Şimdi de ülkemizin tutumuna bir bakalım. İsveç’te yaşanan saygısızlığın NATO’yu etkilemesi isteniyorsa, konunun İslam’a yapılan bir saygısızlığın ötesine taşınması ve NATO’nun savunduğu değerlere aykırı olduğunun ifadesi lazımdır. Örneğin, ABD’ye şikayetimizi anlatmanın en iyi yolu, Noel Günü Washington Katedralinin önünde İncil’den ya da Yom Kippur gibi kutsal bir Musevi gününde New York’un en büyük Sinagogunun önünde Tevrat’tan sayfalar yakmanın tabii bir özgürlük kullanımı mı olduğunu sorgulamaktır. Daha genel olarak, inanç sistemlerine karşılıklı saygının demokrasinin olmazsa olmazı olduğu vurgulanmalı; bazı inançlara saygısızlığın diğerlerine de saygısızlığı davet edeceğine, demokrasinin üzerinde yeşerdiği hoşgörü zeminini de ortadan kaldıracağına işaret edilmelidir. Özetle, NATO üyelerine konunun bir Türk sorunu olmayıp, bir demokrasi sorunu olduğunu anlatmamız gerekiyor. İsveç katılmayı çok arzuluyorsa, demokrasi anlayışını tüm NATO üyelerince benimsenen “inançlara saygı” istikametinde yeniden tanımlaması gerekiyor denmesi lazım. 

İsveç’teki olayı değerlendirirken, eylemi yapanın niyetinin İsveç’in NATO’ya girmesini zorlaştırmak olduğunun hatırlanması önemlidir. NATO, İsveç hükümetinden olanları onaylamadığını çok güçlü biçimde ifade eden çok net bir açıklama beklediğini dile getirmeliydi.  Böylece üyelik kapısı açık tutulurken, topun İsveç sahasına bırakılması, onun adım atmasına dönük baskı yaratılması uygun olurdu.
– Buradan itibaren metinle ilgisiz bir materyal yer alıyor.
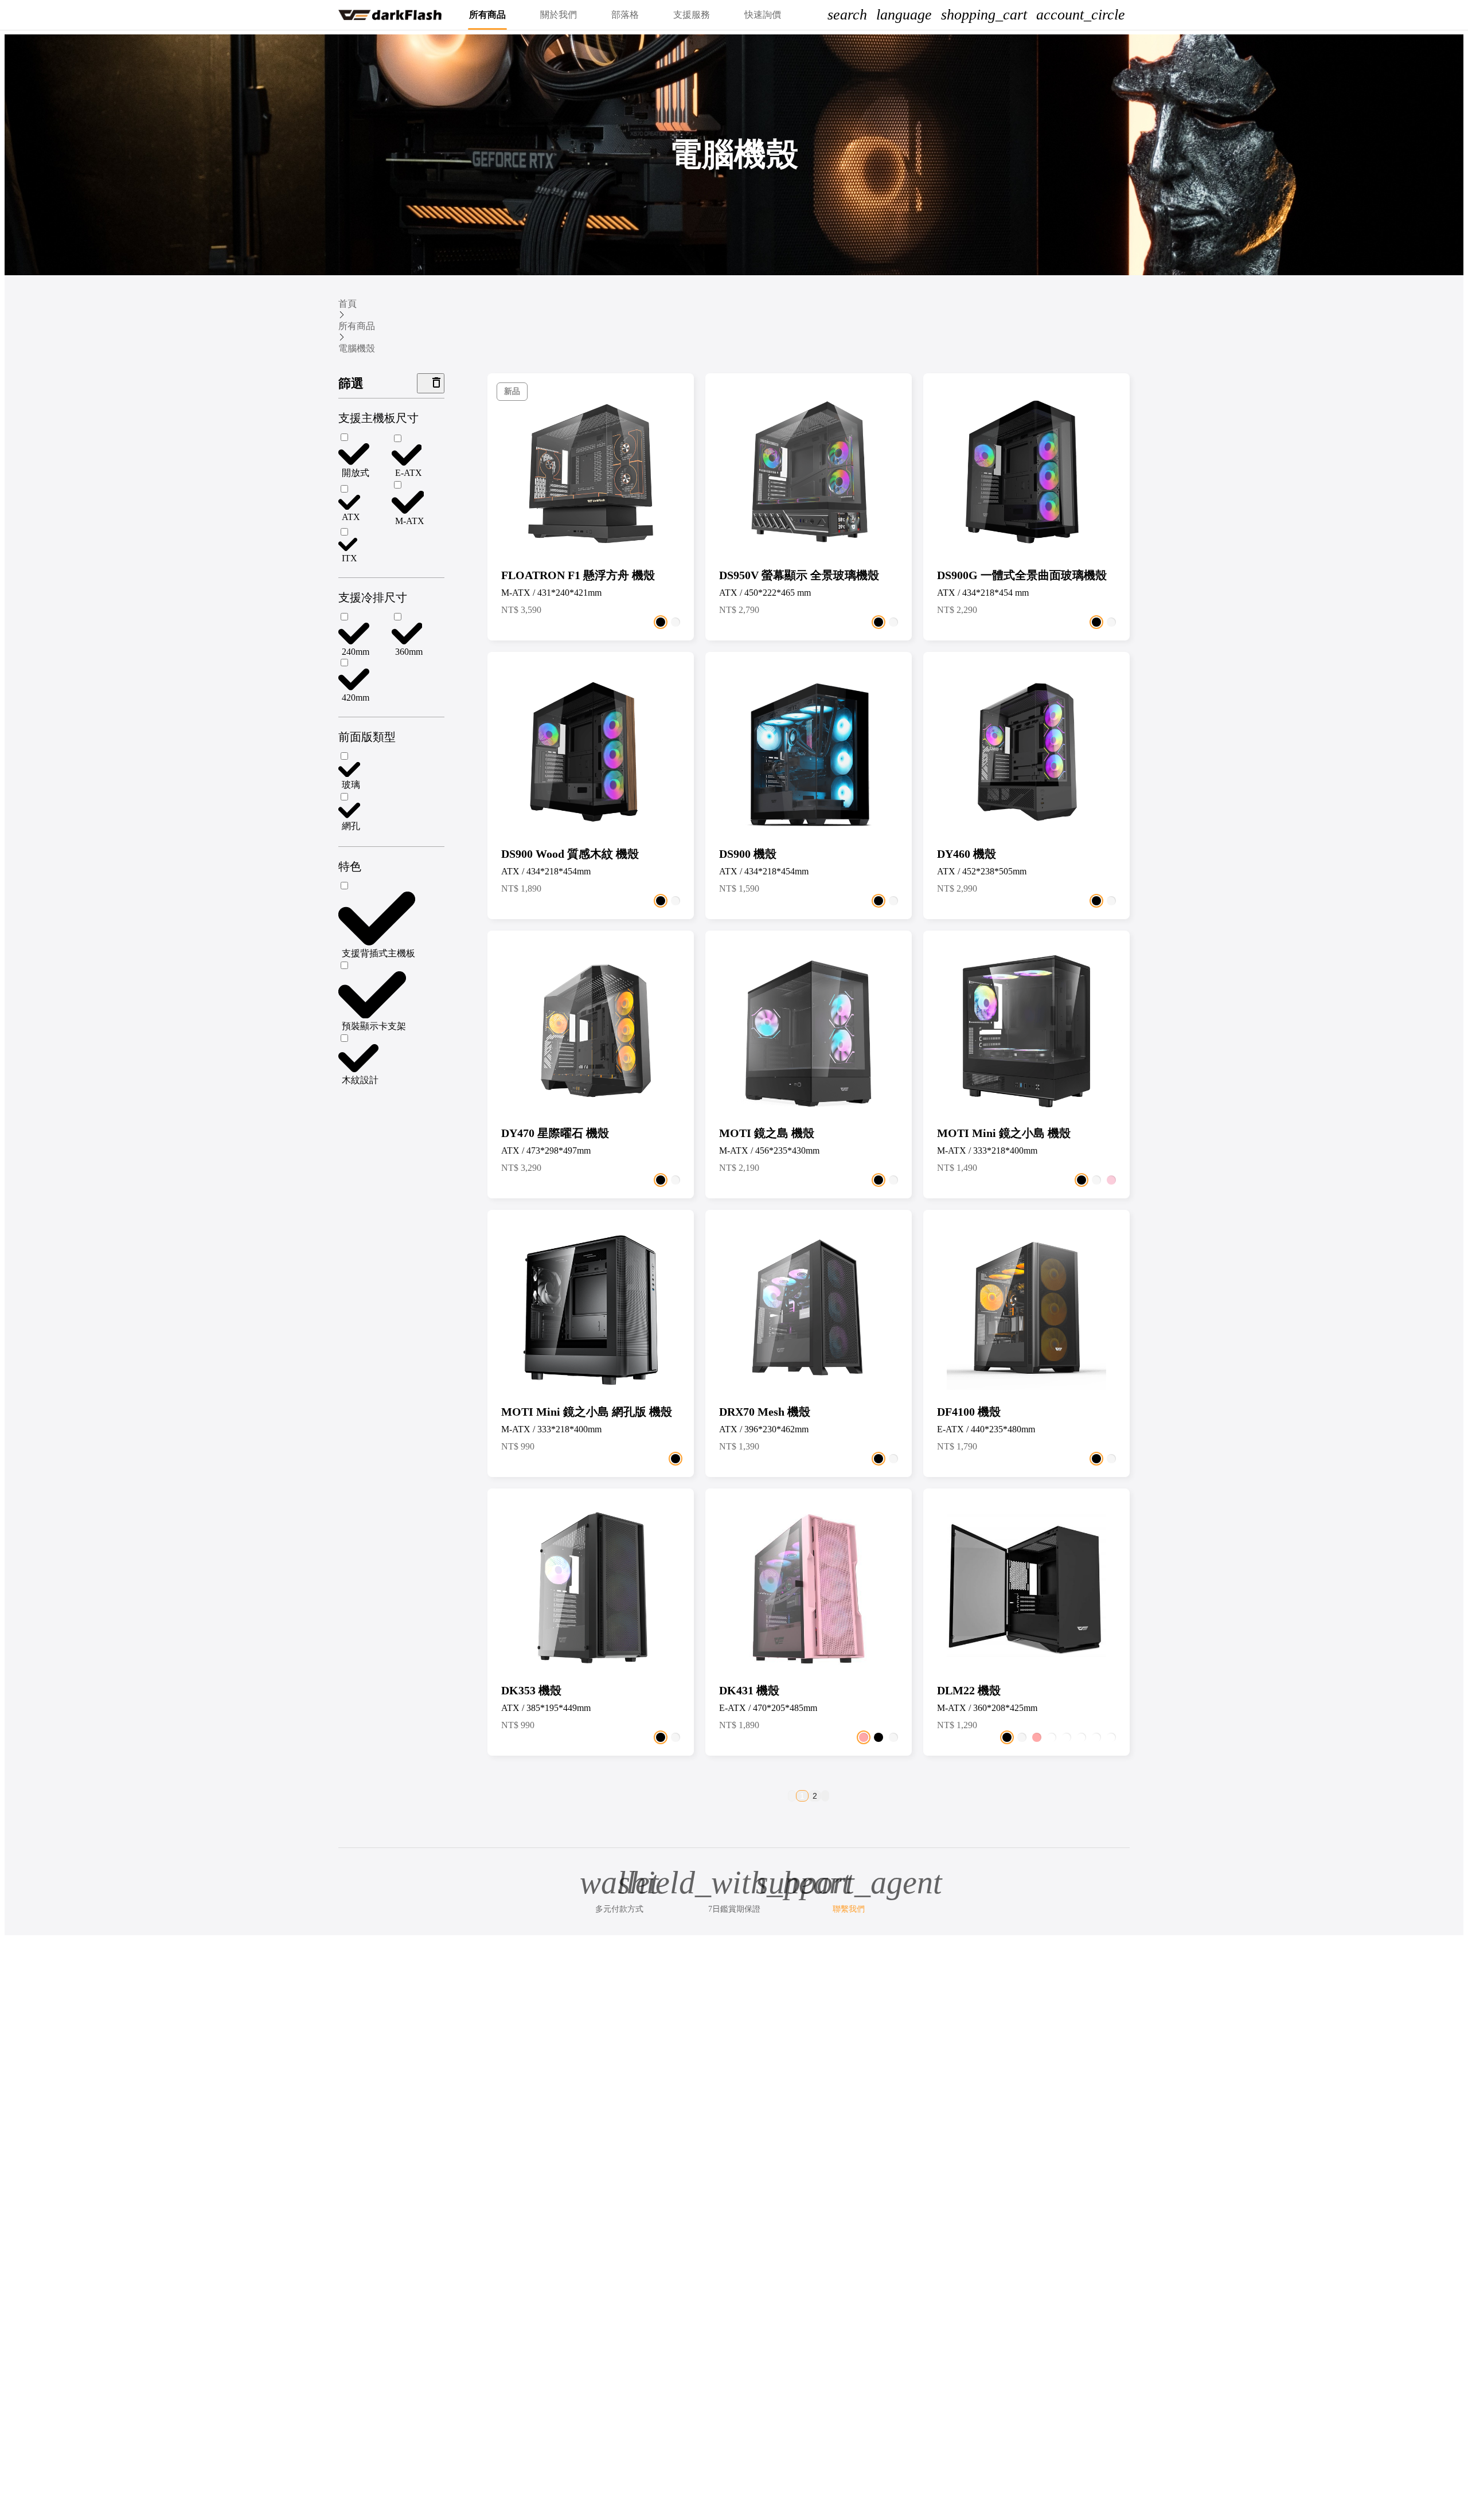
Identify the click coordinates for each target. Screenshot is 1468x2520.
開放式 (355, 473)
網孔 (351, 826)
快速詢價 (762, 14)
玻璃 (351, 785)
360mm (409, 652)
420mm (355, 697)
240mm (355, 652)
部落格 (625, 14)
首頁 (347, 303)
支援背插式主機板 (378, 953)
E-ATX (408, 473)
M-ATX (409, 521)
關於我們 (558, 14)
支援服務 (691, 14)
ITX (349, 558)
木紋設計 (360, 1080)
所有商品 (487, 14)
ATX (351, 517)
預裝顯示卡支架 (374, 1026)
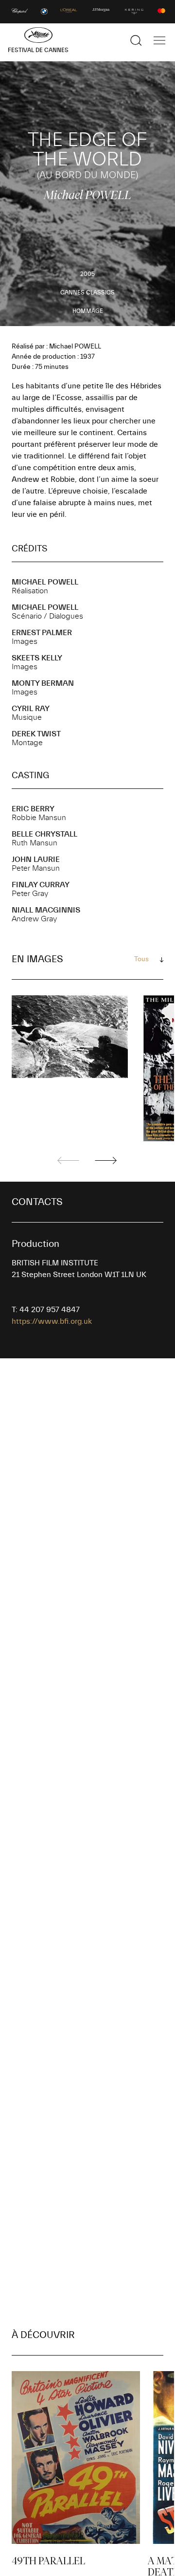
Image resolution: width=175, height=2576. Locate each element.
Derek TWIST (36, 734)
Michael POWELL (45, 582)
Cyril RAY (31, 708)
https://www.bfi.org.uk (52, 1321)
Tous (141, 959)
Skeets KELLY (37, 658)
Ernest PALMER (42, 632)
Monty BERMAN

Türkiye’nin, hiç beklemeden sert tepki vermesinin isabeti ise tartışmalıdır. Cumhurbaşkanımızın her zaman olduğu gibi, dahili kamuoyunu harekete geçirdiğinden ve kendisine destek sağladığından eminim. Ancak, izlenen tutum İsveç’in üyeliği konusunda ülkemizin hareket serbestisini daralttığı gibi, konuya NATO değil sadece bir Türkiye-İsveç meselesi görünümü kazandırıyor. Ülkemiz yeni baskılara muhatap oluyor. Korkarım haklı olduğumuz halde makul olmayan taraf bizmiş gibi algılanıyoruz. 

Dış siyasette acele etmeden, iç siyasi endişelerden uzak durarak ve iyi düşünerek hareket etmek lazım. İsveç’in üyeliğini engellemek değil, üye olurken Türkiye’nin taleplerine saygılı ve duyarlı olmasını istiyoruz. Dolayısıyla, özellikle Rusya’nın da iç sarsıntılar yaşadığı şu dönemde istikrarlı, sakin ve iç siyasi mülahazalara kapılmadan hareket etmemiz özel dönem kazanmaktadır.